Emergy Sustainability and Its Indicators

Unlike classical energy and economic analyses that only consider items that can be quantified in energy or money terms, thus omitting most free inputs from the environment, emergy analysis is a thermodynamic methodology which considers both the economic and environmental aspects of a system by converting all inputs, flows, and outputs to the common denominator of solar energy, the basic energy behind all the processes of the biosphere.

This is a primary factor because, although the market only considers monetary value, the economy is also based on quantities from the environment, which must be considered and assigned a value, if resources are to be exploited sustainably in the long period.

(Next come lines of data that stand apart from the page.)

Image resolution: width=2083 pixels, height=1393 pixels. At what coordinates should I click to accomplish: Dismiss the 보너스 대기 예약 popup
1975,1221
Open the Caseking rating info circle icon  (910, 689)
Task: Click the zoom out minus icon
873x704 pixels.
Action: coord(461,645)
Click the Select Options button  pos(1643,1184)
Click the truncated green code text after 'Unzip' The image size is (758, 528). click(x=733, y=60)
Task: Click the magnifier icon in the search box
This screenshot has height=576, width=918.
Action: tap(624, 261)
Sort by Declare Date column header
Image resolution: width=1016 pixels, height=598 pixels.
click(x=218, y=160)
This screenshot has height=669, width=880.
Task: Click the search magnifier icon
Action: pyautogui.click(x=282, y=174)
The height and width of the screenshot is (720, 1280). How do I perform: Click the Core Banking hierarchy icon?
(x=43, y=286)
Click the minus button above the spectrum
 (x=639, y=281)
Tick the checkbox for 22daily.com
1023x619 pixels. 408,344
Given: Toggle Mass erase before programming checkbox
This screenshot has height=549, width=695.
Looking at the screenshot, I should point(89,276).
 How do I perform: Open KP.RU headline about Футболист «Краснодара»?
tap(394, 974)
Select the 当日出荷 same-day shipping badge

Emergy analysis is useful to check applications of Herman Daly's first rule of sustainable development, the so-called sustainable yield principle, that states that resources should be exploited at a rate compatible with their replacement by nature. It can be used to define guidelines for consumption of resources compatible with their formation times.

Emergy can be regarded as the solar energy necessary to sustain a system; the greater the total emergy flow necessary for obtaining a product, the greater the consumption of solar energy necessary for its re-formation once it has been used, and thus the greater the past and the present environmental cost to maintain it.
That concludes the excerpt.